17.12.2018 13:19

Besuch bei der BayWa Tettnang zur Pelletierung der Hopfendolden


Die Hopfenernte ist schon lange vorbei und die Pelletierung der Hopfendolden läuft derzeit auf Hochtouren. Höchste Zeit für uns der BayWa in Tettnang einen Besuch abzustatten und uns die Produktion der Pellets einmal genauer anzuschauen.

Die BayWa erhält abgesackte Hopfendolden aus der ganzen Welt, um daraus Pellets zu produzieren.
Während der Produktionszeit von Oktober bis April werden 4 bis 5 tausend Kg Pellets in Tettnang hergestellt.

Nachdem die Hopfenballen bei der BayWa angekommen sind werden diese in die Maschine ein geleert und wieder aufgelockert. Die Hopfendolden werden mit ca. 10% Restfeuchte angeliefert, was für ein optimales mahl Ergebnis jedoch zu hoch ist. Deshalb werden die Dolden nach der Auflockerung in eine der beiden Darren, welche bei der BayWa vorhanden sind, weitergeleitet und dort auf 8% Restfeuchte runter getrocknet. Während dieser beiden Schritte sieht man immer wieder Schwergutabscheider, hier werden zum Beispiel sich noch zwischen den Hopfendolden befindende Drähte oder Steine von den Dolden getrennt. Auch in den Rohren gibt es zur Unterstützung der Schwergutabscheider immer wieder befestigte Magnete, damit nur die reinen Dolden in das Mahlwerk gelangen. Nach der Trocknung wird der Hopfen durch eben diese Rohre in das Mahlwerk befördert, wo die Dolden fein gemahlen werden, bevor es in große Trichter weiter geht, um sie dort zu homogenisieren.

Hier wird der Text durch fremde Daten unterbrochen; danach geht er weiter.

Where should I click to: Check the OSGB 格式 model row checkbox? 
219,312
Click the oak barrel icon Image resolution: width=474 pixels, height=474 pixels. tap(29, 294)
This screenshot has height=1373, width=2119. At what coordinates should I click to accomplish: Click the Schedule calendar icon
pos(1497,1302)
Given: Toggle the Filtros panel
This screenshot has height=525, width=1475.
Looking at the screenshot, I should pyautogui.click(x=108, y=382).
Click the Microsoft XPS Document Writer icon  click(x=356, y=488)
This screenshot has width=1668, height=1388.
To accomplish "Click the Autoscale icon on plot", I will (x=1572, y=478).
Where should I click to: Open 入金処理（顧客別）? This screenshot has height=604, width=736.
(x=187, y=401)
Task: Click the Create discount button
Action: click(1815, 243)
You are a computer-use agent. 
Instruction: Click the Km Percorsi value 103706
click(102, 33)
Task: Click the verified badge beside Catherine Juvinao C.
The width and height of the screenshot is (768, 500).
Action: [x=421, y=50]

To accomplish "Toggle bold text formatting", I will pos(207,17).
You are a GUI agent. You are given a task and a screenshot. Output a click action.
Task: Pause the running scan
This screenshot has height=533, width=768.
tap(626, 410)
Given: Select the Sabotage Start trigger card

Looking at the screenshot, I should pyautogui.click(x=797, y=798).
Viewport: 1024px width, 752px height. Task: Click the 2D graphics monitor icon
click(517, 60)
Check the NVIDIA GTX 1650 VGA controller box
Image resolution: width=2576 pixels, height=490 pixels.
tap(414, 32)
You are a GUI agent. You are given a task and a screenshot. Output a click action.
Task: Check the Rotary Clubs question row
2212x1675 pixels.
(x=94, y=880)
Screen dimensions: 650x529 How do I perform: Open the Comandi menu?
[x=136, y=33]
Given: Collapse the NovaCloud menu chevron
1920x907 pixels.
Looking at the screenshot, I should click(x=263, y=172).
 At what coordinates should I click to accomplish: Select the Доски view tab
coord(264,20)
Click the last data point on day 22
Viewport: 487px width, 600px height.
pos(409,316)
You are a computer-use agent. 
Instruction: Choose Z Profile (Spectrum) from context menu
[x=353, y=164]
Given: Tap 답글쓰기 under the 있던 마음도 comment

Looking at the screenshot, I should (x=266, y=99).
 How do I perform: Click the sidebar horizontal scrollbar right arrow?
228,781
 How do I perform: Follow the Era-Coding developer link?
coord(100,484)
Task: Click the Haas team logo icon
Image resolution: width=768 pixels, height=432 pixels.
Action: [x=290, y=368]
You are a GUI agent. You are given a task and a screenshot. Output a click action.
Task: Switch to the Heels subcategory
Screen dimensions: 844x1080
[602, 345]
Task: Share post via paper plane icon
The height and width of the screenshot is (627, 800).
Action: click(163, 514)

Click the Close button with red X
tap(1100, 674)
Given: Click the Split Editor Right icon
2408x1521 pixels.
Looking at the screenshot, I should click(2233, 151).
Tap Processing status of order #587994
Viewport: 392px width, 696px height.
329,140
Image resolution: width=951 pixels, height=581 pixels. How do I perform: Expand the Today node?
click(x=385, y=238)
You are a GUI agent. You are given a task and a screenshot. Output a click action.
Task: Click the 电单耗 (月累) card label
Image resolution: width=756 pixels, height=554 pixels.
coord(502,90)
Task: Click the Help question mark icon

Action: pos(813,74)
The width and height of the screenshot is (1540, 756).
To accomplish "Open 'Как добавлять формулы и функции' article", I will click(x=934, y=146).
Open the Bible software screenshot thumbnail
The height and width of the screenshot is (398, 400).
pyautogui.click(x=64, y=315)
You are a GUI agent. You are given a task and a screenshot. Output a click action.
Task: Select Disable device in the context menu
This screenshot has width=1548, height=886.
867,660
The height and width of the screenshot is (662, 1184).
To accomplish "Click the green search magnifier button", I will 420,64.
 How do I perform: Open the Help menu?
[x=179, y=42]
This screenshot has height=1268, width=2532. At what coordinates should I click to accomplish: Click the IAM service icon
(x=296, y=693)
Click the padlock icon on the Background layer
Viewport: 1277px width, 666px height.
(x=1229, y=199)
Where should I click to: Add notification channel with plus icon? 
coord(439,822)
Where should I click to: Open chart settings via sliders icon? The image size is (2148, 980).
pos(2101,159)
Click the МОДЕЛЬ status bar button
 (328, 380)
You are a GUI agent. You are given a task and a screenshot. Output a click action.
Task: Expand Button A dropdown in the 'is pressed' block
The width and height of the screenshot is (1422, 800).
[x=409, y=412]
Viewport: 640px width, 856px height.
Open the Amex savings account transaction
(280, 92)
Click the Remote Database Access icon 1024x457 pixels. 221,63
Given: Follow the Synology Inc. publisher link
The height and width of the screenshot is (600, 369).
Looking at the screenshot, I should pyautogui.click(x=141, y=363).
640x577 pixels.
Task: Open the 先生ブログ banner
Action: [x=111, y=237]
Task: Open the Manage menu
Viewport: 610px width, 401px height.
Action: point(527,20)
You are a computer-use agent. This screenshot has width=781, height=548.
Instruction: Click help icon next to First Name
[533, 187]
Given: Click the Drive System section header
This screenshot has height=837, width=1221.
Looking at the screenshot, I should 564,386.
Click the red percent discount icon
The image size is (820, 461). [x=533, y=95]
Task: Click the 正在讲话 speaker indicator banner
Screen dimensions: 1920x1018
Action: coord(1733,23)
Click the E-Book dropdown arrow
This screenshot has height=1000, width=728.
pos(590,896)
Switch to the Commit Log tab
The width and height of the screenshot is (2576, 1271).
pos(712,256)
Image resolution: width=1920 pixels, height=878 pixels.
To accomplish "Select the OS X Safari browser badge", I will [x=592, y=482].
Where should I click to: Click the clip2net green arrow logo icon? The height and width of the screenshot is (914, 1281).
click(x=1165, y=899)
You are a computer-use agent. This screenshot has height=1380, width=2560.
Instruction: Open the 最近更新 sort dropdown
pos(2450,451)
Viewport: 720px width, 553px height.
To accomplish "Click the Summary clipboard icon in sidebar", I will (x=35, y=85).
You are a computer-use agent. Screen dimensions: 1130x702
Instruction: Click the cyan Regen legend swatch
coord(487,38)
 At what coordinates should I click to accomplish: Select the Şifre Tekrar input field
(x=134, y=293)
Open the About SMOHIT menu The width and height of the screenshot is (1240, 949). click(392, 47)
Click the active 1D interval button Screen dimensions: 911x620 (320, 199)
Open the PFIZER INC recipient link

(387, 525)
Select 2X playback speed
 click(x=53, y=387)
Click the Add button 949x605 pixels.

Nach diesen sehr wichtigen Schritten ist es endlich so weit und der gemahlene Hopfen wird pelletiert und hierfür durch eine Matrize „gequetscht“. Hierbei erhalten die Pellets mithilfe verschiedener Pressformen ihre typische Form. Die Pressformen haben immer einen Durchmesser von 6 mm, jedoch gibt es verschiedene Längen, von 35 mm bis 120 mm. Je nach Sorte, welche produziert wird, muss eine andere Matrize, mit anderer Pressformlänge in die Maschine gespannt werden.
So benötigt zum Beispiel der Hopfen Herkules, mit hohem Alphawert, eine längere Pressform. Diese dient dazu, dass das im Hopfen befindliche Lupulin längere Zeit erwärmt wird und somit für den halt der Pellets sorgen kann.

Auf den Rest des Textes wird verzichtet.